Un particolare ringraziamento va fatto agli educatori del Seminario, i quali sono stati innanzitutto testimoni di tutto ciò. E con essi, non posso dimenticare i seminaristi, i quali mi sono stati accanto sia nei momenti lieti, che nei momenti dell’afflizione: sono veramente ragazzi splendidi!

Inoltre, quando penso al Seminario, come anche nella mia parrocchia a Paderno Franciacorta, anche grazie a mons. Gianni Manenti, penso alla provvidenza di Dio, e soprattutto alla sua misericordia: anche qui - realmente – concretamente e nella mia esistenza – ho avuto modo di incontrare il volto del nostro Salvatore.

Si tratta quindi di un’esperienza di gratitudine, e sono consapevole che anche tutto ciò sarà offerto nella celebrazione della prima Eucaristia, che è appunto rendimento di grazie a Dio.

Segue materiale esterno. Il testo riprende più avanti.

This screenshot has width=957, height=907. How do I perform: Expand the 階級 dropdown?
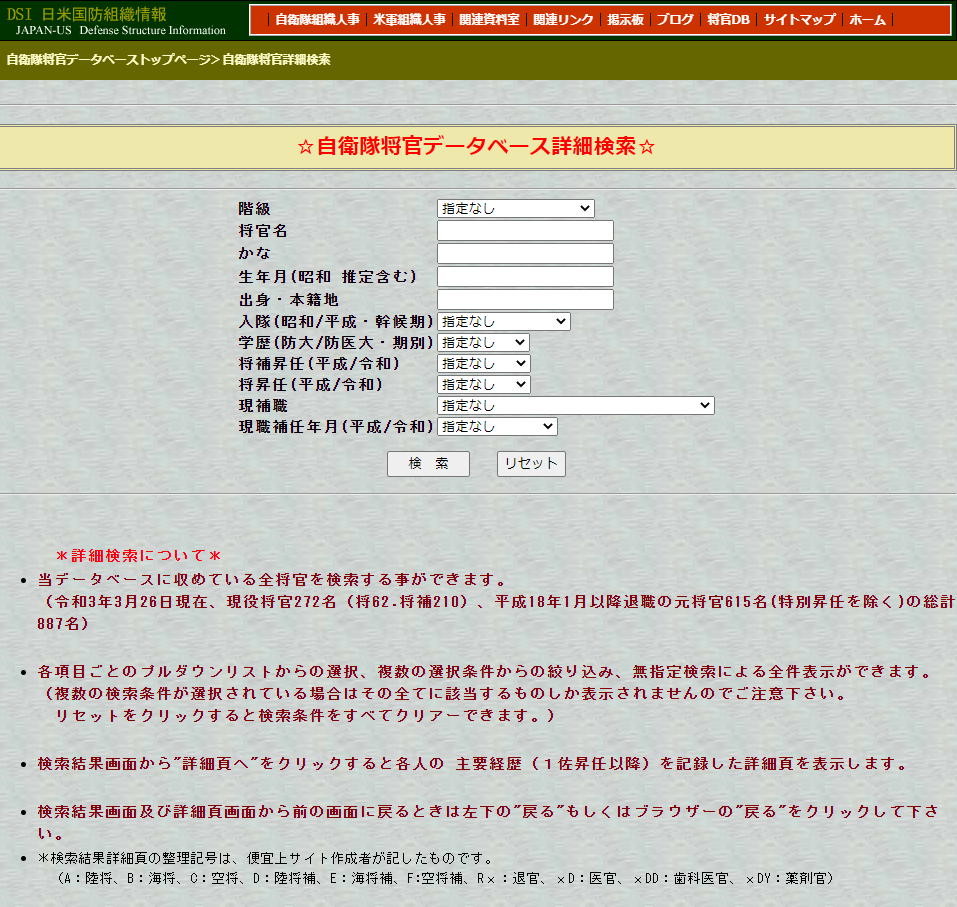click(515, 209)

Quella del sacerdote, oggi, in un tempo in cui la quella della religione sembra un’esperienza sempre più estranea alla vita di un numero sempre maggiore di persone, è ancora una missione o ha più il sapore della sfida.

La natura stessa della Chiesa è missionaria, e quindi anche il ministero sacerdotale è legato a questa natura ecclesiale. In questo senso, S. Paolo ha detto ai presbiteri di Efeso: «Non ritengo in nessun modo preziosa la mia vita, purché conduca a termine la mia corsa e il servizio che mi fu affidato dal Signore Gesù, di dare testimonianza al vangelo della grazia di Dio» (At 20, 24).

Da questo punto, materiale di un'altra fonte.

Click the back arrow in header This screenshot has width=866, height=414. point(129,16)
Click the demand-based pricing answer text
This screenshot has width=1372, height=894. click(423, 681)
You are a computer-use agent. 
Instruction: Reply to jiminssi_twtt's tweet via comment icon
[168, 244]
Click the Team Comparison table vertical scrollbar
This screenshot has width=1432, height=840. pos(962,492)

Bisogna, cioè, avere innanzi tutto la consapevolezza che è il Signore che ci guida, anche tra le prove e le difficoltà, e che è Lui che dà compimento alla storia della salvezza. A noi è chiesto di perseverare e restare fedeli - nel poco o nel molto -, collaborando alla sua azione di salvezza e misericordia.

Le difficoltà in campo non vanno certo negate. In alcune mie riflessioni, mi sono soffermato a pensare che la parte della percezione che l’uomo oggi ha della propria condizione – all’interno della nostra società – sia ben sintetizzata da Kafka: «C’è una meta, ma non una via; ciò che chiamiamo via è un indugiare»[2]. Cioè: mi chiedo se non ci sia una sorta di crisi nell’accoglienza della virtù della speranza (la quale ci invita alzare lo sguardo verso il cielo, a ricordarci che esso è aperto per i meriti di Cristo, e che da lì è già giunta la nostra salvezza nel Regno di Dio).

La speranza è virtù che Péguy chiamava la «virtù bambina», perché, pur essendo piccina, trascina e fa avanzare le sorelle maggiori, cioè la fede e la carità. Allora a noi anche il compito di annunciare Cristo (via, verità e vita) per dire che la via c’è, essa è Gesù. E che la verità e la vita sono Egli stesso, che svela il volto misericordioso del Padre!

[1] cfr. Paolo VI PP., Discorso per la giornata dello sviluppo - 23 agosto 1968: AAS 60 (1968), 626-627.

[2] F. Kafka, Quaderni in ottavo (26; 2004).